Foi então que, durante uma jogatina de Dragon’s Dogma, eu lembrei de como Devil May Cry 3 foi uma verdadeira história de redenção dentro da indústria dos videogames. Quer saber o porquê e o que isso tem a ver com Dragon’s Dogma? Então fica aqui que vou te contar tudo.

Voltando no tempo

Para falar de Devil May Cry 3, a gente tem que voltar um pouco no tempo. Em 1999, o produtor Shinji Mikami, famoso pela trilogia Resident Evil e, na época, chefão do Capcom Production Studio 4, estava trabalhando no quarto jogo da franquia de horror da empresa japonesa. E ele não estava sozinho, já que seus parceiros Hideki Kamiya e Noboru Sugimura, respectivamente diretor e roteirista de Resident Evil 2, estavam com ele nessa. A equipe fundada para esse projeto foi batizada de Team Little Devils.

Acontece que as ideias de Kamiya e todo o setup criado por Sugimura fugiam muito da estrutura clássica da série. Ele tinha um combate estilizado e rápido, câmera dinâmica e um protagonista com poderes sobrenaturais, como invencibilidade, e uma atitude heroica. Isso levou Mikami a assumir a bronca, convencer a equipe e mudar completamente o projeto para o que, hoje em dia, conhecemos como Devil May Cry.

O jogo protagonizado por Dante, em referência ao autor de “A Divina Comédia”, Dante Alighieri, era extremamente divertido, frenético, tinha uma história que sabia não se levar muito a sério e ainda inovou ao trazer o Stylish Rank, uma pontuação que avaliava o quão estiloso você era jogando. Quanto maior a variedade de golpes usados, maior era a pontuação, com a nota máxima sendo S de Stylish.

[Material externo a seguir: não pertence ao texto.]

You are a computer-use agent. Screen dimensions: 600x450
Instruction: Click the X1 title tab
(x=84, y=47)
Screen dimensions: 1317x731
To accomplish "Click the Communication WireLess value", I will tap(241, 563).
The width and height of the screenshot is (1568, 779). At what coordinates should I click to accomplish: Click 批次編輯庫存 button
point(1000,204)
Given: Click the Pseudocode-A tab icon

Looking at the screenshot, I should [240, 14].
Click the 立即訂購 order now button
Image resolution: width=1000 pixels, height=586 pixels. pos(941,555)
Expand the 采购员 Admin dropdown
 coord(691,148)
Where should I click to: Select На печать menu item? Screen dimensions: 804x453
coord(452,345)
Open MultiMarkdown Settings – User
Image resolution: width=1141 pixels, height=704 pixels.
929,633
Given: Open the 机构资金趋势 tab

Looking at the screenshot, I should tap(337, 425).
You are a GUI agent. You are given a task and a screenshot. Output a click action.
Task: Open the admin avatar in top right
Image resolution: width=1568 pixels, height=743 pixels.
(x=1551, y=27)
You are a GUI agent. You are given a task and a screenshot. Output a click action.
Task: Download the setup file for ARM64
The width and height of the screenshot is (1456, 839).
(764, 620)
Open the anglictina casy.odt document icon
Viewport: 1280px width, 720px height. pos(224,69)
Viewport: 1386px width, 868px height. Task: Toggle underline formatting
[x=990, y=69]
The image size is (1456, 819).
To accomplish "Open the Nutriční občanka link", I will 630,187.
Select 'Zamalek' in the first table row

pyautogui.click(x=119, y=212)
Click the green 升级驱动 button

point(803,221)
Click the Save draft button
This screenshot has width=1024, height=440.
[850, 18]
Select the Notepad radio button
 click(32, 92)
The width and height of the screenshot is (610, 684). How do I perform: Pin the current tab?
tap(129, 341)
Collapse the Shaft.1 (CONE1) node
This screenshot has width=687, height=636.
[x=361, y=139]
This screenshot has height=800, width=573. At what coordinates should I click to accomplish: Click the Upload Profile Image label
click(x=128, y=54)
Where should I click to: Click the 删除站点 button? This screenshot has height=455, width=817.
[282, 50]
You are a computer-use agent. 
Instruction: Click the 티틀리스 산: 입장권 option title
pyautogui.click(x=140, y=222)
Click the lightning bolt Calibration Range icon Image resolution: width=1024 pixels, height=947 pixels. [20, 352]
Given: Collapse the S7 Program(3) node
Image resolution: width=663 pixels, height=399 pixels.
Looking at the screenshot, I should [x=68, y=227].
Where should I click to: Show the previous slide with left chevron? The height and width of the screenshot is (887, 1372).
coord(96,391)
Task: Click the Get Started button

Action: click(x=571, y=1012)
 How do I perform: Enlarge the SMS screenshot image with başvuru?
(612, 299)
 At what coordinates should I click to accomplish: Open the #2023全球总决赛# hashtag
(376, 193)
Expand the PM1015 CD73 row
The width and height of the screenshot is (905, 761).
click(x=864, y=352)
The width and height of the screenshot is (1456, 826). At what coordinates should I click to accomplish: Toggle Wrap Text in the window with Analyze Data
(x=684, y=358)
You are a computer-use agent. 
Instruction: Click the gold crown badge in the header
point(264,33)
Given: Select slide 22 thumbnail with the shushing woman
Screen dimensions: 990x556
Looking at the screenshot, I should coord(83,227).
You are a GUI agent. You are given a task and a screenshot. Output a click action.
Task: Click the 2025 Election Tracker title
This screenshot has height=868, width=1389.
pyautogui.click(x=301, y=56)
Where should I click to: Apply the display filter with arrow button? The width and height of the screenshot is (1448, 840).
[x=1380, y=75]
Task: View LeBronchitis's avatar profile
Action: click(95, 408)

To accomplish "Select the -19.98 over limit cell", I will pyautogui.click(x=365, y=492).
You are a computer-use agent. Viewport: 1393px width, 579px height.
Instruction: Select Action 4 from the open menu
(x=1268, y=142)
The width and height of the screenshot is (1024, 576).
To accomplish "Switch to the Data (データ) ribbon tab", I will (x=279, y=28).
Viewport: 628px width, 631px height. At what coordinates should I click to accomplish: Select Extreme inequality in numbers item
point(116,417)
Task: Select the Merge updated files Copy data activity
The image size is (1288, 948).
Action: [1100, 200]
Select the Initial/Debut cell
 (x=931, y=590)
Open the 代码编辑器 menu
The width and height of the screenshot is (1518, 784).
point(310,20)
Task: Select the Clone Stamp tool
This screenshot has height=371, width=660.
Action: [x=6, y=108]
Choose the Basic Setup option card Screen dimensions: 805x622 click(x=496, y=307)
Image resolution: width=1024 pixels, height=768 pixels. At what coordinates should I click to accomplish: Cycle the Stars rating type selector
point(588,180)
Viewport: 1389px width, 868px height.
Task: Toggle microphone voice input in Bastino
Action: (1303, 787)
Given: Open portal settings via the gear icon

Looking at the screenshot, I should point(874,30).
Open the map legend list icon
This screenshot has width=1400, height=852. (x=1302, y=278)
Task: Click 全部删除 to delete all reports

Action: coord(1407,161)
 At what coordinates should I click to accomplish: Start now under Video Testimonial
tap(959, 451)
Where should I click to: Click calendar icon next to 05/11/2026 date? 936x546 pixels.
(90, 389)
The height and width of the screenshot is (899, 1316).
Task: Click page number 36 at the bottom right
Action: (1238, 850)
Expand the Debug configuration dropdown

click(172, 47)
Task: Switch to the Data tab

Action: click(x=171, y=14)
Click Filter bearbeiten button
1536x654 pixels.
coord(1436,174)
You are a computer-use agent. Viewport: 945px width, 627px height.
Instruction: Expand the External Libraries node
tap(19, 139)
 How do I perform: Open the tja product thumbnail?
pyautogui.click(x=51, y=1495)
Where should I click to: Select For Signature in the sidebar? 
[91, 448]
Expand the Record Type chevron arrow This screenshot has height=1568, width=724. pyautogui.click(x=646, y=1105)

Em seu lançamento, o game foi extremamente aclamado pela crítica e vendeu milhões de unidades ao redor do mundo. Aí você deve estar achando que foi isso que garantiu sua sequência, certo? Não, completamente errado, Devil May Cry 2 recebeu aval da Capcom antes mesmo do primeiro ser lançado. Normalmente, isso não é um problema, mas a gente está só na pontinha do iceberg.

Os problemas de Devil May Cry 2

A sequência não foi desenvolvida pela Team Little Devils e nem pelo Production Studio 4, mas sim pelo Team Devil, que fazia parte do Production Studio 1. Segundo o ex-artista da equipe, Daigo Ikeno, a Capcom era previamente separa em divisão de Arcade e de Consoles. Por conta do poder do PlayStation 2, a empresa mudou sua estrutura e jogou a galera dos arcades para trabalharem em jogos de console, entre eles, DMC 2.

Ou seja, o pessoal encarregado dessa sequência era um dos três: desenvolvedores que trabalhavam em jogos de luta, ex-integrantes do Team Little Devils ou novatos na indústria, como o produtor Tsuyoshi Tanaka. Como o objetivo era criar um game ainda maior que o original, a equipe também era maior, totalizando aproximadamente 50 pessoas.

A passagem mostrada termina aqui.